Oggi, chiunque sia un poco esperto sa che col termine boletus si definiscono quelli che volgarmente chiamiamo porcini (Boletus edulis ecc.), che infatti i Romani chiamavano suilli (diminutivo di sus, maiale), usando la stessa metafora animale. Del resto sappiamo che difficilmente Agrippina avrebbe potuto uccidere l’imperatore Claudio con dei porcini “malefici” (come il Boletus Satanas), tossici ma non mortali, specie dopo la bollitura che era usuale nella preparazione dei funghi in quel tempo. In realtà fra Greci e Romani, e poi ancora per secoli fino alla classificazione botanica moderna, con boleti si indicavano soprattutto quei funghi che oggi conosciamo col nome di Amanite, tra le quali figurano due noti, per così dire, estremi opposti: quella caesarea, l’ovolo buono, e quella phalloides, mortalmente velenosa. E sarà stata forse proprio quest’ultima che Agrippina utilizzò per il suo delitto. Nonostante la diffidenza di Plinio per i “boleti’; sappiamo tuttavia che la passione per i funghi solleticava il palato di molti ghiottoni, prima e dopo Nerone, come tramanda il celebre Apicio nel suo De re coquinaria.

Oltre a quello alimentare i funghi prevedono altri usi in medicina e non solo. Sempre Plinio ricorda le proprietà terapeutiche dei porcini (suilli) che venivano importati dalla lontana Bitinia (nell’odierna Turchia), essiccati appesi in filze. Si pensava che servissero, tra l’altro, a ridurre verruche e lentiggini.
Certi funghi venivano persino usati, fin dalle epoche più remote, come esca per accendere il fuoco; ce lo ricorda anche l’equipaggiamento di Oetzi, l’uomo mummificato trovato nel ghiacciaio del Similaun, vissuto circa 5.000 anni fa.
Ma l’uso più “stupefacente” di certi funghi, anch’esso noto all’uomo fin dalle epoche più remote e a svariate latitudini, è senz’altro quello legato alla loro capacità allucinogena.
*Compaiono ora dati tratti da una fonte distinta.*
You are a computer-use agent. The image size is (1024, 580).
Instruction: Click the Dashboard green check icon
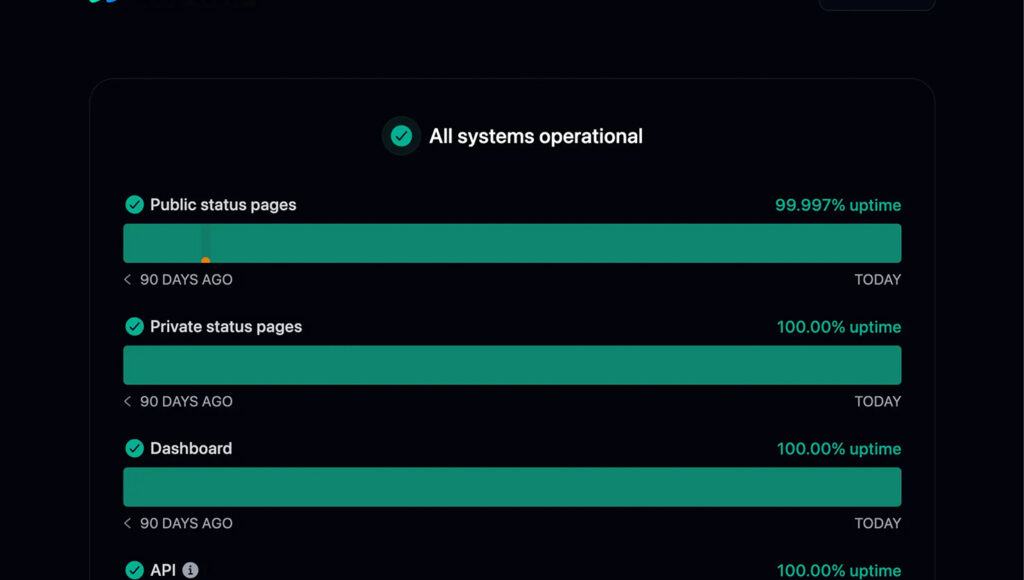[x=135, y=448]
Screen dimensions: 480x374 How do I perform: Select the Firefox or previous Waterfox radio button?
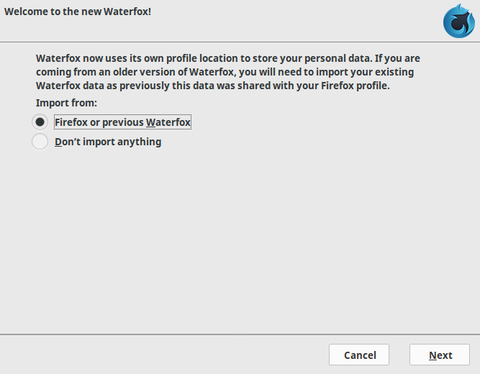[40, 122]
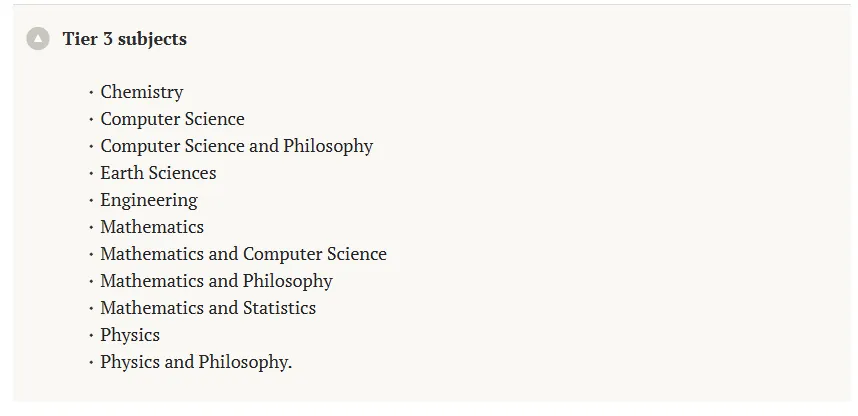Click Physics and Philosophy item
Screen dimensions: 858x416
click(x=196, y=362)
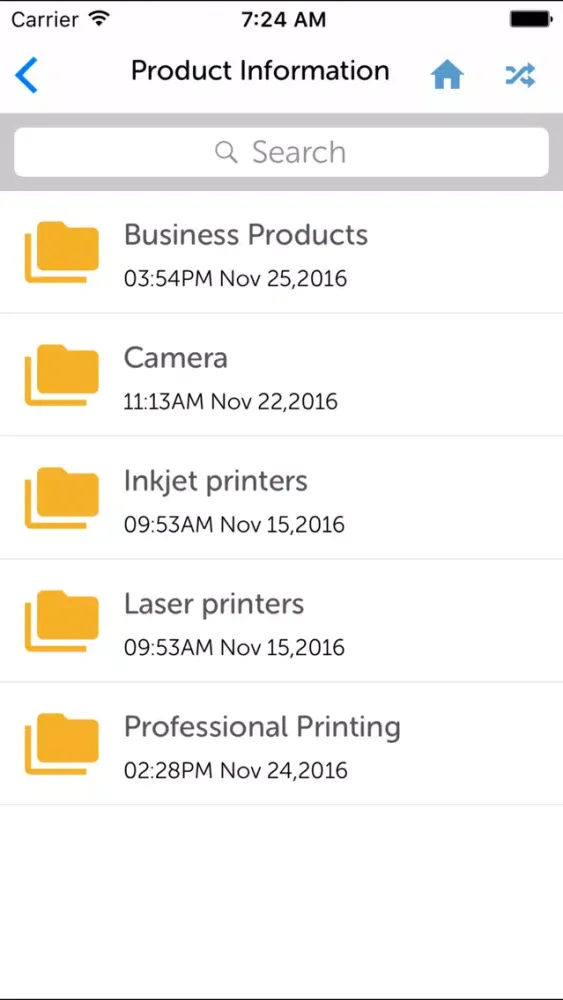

L’Amanita muscaria, dal caratteristico cappello rosso puntinato di bianco, è il più noto rappresentante di questi funghi che alterano lo stato di coscienza e che vengono anche definiti “enteogeni’; cioè che rendono “divinamente ispirati” chi li assume.
Un certo filone di studi porrebbe in relazione proprio le sostanze allucinogene prodotte da questi funghi con l’elemento vegetale che, secondo la Bibbia, avrebbe dato la “conoscenza del bene e del male’.

Un curioso affresco nella cappella medievale (XII secolo) di Plaincourault (lndre, Francia) raffigura una scena della tentazione in cui Adamo ed Eva nel Paradiso terrestre stanno ai lati dell’albero della conoscenza del bene e del male, con tanto di serpente. Stranamente l’albero ha la foggia di un grande fungo con cappello rosso puntinato di bianco, dal gambo del quale si diramano quattro rami simili al tronco centrale.
Gli storici dell’arte sostengono che si tratta di una maldestra raffigurazione di un albero del Paradiso, derivata dalla stilizzazione di un pino italico, ma per alcuni studiosi di discipline esoteriche e di etnomicologia non c’è dubbio: il pittore ha raffigurato una gigantesca Amanita muscaria, come a certificare la presenza (e il ruolo) di un fungo enteogeno già nella prima pagina della storia dell’umanità. (Taccuini Gastrosofici rivista di cultura alimentare).